Seul un parti luttant pour la prise du pouvoir par les travailleurs, pour l’expropriation des latifundia et des banques, des grands groupes de l’industrie et du commerce, est capable de déployer toute l’énergie du prolétariat face à un gouvernement soutenu par tous les agents de la bourgeoisie au sein de la classe ouvrière, du PT aux pseudo-trotskystes en passant par toutes les variantes de la social-démocratie et du stalinisme. Cela inclut tous les centristes qui font croire que le gouvernement de front populaire, gouvernement de coalition avec la bourgeoisie, gouvernement bourgeois, pourrait servir les intérêts des masses.
Depuis le printemps 2004,
une vague de grèves secoue le pays : métallurgistes d’Audi-Volkswagen et
de General Motors, travailleurs des banques qui exigent 25 %
d’augmentation de salaire, des fonctionnaires et employés municipaux qui en
exigent plus de 50 %, travailleurs de Petrobras, principal groupe
pétrolier brésilien, contre les pertes de salaires et en défense de leurs
conditions de travail… Contre les licenciements, les ouvriers et ouvrières de
Cipla, Interfibra, Flaskô, Diamantantina, Flakepet occupent leurs usines et
demandent au gouvernement de les nationaliser. Les étudiants, malgré la
trahison des chefs de l’UNE (Union Nationale des Etudiants) liée à la CUT
manifestent en masse contre la privatisation des universités.
En septembre, les
travailleurs des banques rejettent l’acceptation par la direction du syndicat
CNB-CUT de seulement 8,5 % d’augmentation de salaire, soit la proposition
de la fédération des banquiers brésilien (FUNABAN).
Les travailleurs et les
paysans démontrent leur disponibilité au combat contre le patronat et les
grands propriétaires, leur méfiance grandissante envers le PT, ainsi qu’à
l’encontre des bureaucraties syndicales qui lui sont liées… Le Brésil peut
relancer à tout moment la révolution en Amérique latine.

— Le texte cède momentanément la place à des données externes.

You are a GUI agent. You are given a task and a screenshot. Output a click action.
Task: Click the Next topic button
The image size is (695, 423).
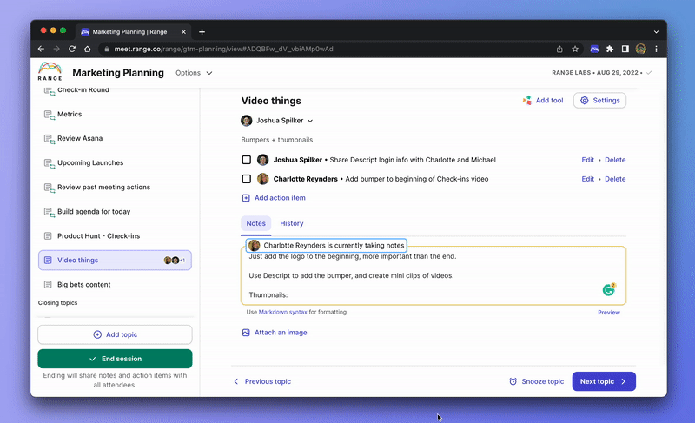click(x=604, y=381)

Malgré la contre-offensive
de la bourgeoisie mondiale des années 1980 et a fait partout reculer le
prolétariat, déchaîné la guerre contre des pays opprimés comme la Grenade,
l’Afghanistan et l’Irak, rétabli le capitalisme en Russie, l’Amérique latine
reste aujourd’hui un sous-continent instable.
Les masses y ont renversé,
dans plusieurs pays, un président bourgeois élu et elles ont ouvert des
situations révolutionnaires : en Argentine en décembre 2001, en Bolivie en
février 2003. Pour autant, les exploités n’ont pas pu renverser la bourgeoisie
et instaurer leur Etat, ni même créer des organisations de type soviétique qui
puissent unifier les masses en lutte et prétendre au pouvoir.
En Argentine, les
travailleurs industriels ont joué un faible rôle dans les manifestations de
décembre 2001 et dans les assemblées populaires de 2002, alors qu’ils avaient
joué un rôle décisif en 1969 et dans les années suivantes. Après la chute de De
la Rúa, le prolétariat a été divisé et paralysé : par les dirigeants
péronistes des deux CGT, par les radicaux bourgeois des CTA, par les staliniens
de tout poil, par les pseudo-trotskystes des organisations de chômeurs
(« piqueteros ») qu’ils ont coupés des travailleurs avec emploi et
des travailleurs des usines occupées, transformées par leurs soins en
coopératives. Tous ces courants ont refusé de lutter pour l’unité de tous les
travailleurs, la centralisation de tous leurs organes de combat (voir Révolution Socialiste n° 1, n°2-3).
En Bolivie, la grève
générale et les manifestations qui réussirent à chasser le président Lozada
s’appuyèrent sur des assemblées dans les quartiers ouvriers et dans les
campagnes. Mais la direction de la COB, le MAS et le MIP ont empêché la
généralisation des milices ouvrières et paysannes contre l’armée et ont déclaré
une trêve pour liquider les organes d’auto-organisation.
La marche en avant du
prolétariat latino-américain est freinée par l’absence de partis ouvriers
révolutionnaires. L’impérialisme et les fractions principales de la bourgeoisie
brésilienne ont d’ailleurs misé sur l’existence d’un parti à base ouvrière qui
leur est soumis : le PT.
Bien que né des luttes ouvrières des années 1970 contre la dictature militaire, le PT n’a jamais rien eu d’un parti révolutionnaire. De son origine, ce parti de masse a gardé tout un temps un caractère relativement démocratique. Mais le principal dirigeant du PT, maintenant président, est un catholique affirmé, comme l’ancien dirigeant du syndicat polonais Solidarité, Lech Walesa (voir Révolution Socialiste n° 7-8). D’ailleurs, dès sa naissance, le programme du parti porte la marque de l’Eglise catholique, vieille organisation réactionnaire qui a défendu depuis bientôt 2000 ans toutes les exploitations (l’esclavage, le servage et le salariat), ainsi que la colonisation et les guerres impérialistes…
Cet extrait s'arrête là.